**TASK ITEM**:
Give again, exactly as written, each line of the material below starting at the line that contains "Pray For Someone (442, 2212)" and ending at the line that contains "Voices United (432, 2330)". Both ends count, and no other line does.

**EXTRACTED ENTRIES**:
════════

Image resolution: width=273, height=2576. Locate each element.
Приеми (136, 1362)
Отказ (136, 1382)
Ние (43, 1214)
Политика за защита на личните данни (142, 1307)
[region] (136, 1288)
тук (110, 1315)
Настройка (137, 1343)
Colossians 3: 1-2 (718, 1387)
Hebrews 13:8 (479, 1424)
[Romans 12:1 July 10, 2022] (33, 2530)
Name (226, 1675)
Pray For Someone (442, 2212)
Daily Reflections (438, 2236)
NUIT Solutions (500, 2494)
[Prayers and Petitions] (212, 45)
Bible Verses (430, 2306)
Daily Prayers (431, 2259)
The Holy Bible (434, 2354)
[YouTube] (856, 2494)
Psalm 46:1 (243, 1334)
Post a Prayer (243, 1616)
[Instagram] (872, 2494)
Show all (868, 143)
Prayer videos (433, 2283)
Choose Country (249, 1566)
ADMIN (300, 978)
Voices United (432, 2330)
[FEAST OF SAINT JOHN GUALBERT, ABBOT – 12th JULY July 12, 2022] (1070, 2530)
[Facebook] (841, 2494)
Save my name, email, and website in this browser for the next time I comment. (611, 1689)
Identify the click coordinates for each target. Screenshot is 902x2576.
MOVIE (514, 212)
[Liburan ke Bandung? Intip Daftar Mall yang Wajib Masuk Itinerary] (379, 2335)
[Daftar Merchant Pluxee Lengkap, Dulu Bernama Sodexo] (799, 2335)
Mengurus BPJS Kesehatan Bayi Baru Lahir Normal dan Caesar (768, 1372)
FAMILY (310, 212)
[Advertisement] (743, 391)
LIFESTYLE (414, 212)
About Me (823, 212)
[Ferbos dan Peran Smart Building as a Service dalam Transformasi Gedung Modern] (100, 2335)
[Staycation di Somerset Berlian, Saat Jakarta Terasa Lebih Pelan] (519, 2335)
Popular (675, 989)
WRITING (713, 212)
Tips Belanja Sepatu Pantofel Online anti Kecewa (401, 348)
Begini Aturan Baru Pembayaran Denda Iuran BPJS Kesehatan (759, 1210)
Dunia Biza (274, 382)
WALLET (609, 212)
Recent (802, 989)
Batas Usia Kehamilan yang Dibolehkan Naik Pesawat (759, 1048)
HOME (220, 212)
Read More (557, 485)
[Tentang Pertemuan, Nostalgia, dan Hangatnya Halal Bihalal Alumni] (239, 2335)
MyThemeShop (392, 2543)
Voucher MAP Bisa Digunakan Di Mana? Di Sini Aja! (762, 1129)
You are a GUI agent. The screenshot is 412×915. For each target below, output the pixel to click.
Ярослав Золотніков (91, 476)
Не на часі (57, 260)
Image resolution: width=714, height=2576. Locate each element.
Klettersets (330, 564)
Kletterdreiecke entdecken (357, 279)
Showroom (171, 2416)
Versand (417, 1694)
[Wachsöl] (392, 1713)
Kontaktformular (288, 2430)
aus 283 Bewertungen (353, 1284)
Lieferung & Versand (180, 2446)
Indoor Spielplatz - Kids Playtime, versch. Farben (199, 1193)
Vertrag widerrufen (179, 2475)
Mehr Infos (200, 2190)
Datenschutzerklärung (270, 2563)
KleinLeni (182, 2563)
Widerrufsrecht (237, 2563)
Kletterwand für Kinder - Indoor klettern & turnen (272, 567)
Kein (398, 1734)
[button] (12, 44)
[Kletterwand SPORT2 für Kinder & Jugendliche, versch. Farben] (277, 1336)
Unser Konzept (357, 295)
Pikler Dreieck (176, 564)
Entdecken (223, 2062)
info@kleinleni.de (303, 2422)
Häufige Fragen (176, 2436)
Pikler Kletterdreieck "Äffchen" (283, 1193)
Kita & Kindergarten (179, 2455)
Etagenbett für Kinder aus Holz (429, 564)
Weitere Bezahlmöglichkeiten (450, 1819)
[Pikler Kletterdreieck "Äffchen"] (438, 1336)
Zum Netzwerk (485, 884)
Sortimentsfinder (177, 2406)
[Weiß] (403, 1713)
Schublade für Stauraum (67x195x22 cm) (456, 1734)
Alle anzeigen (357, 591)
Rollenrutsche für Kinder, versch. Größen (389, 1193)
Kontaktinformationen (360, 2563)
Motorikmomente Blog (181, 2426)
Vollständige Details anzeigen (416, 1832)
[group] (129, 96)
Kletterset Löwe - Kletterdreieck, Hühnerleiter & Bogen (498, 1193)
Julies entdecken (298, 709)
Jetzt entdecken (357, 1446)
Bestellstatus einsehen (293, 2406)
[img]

════════

**TASK SOLUTION**:
Pray For Someone (442, 2212)
Daily Reflections (438, 2236)
NUIT Solutions (500, 2494)
[Prayers and Petitions] (212, 45)
Bible Verses (430, 2306)
Daily Prayers (431, 2259)
The Holy Bible (434, 2354)
[YouTube] (856, 2494)
Psalm 46:1 (243, 1334)
Post a Prayer (243, 1616)
[Instagram] (872, 2494)
Show all (868, 143)
Prayer videos (433, 2283)
Choose Country (249, 1566)
ADMIN (300, 978)
Voices United (432, 2330)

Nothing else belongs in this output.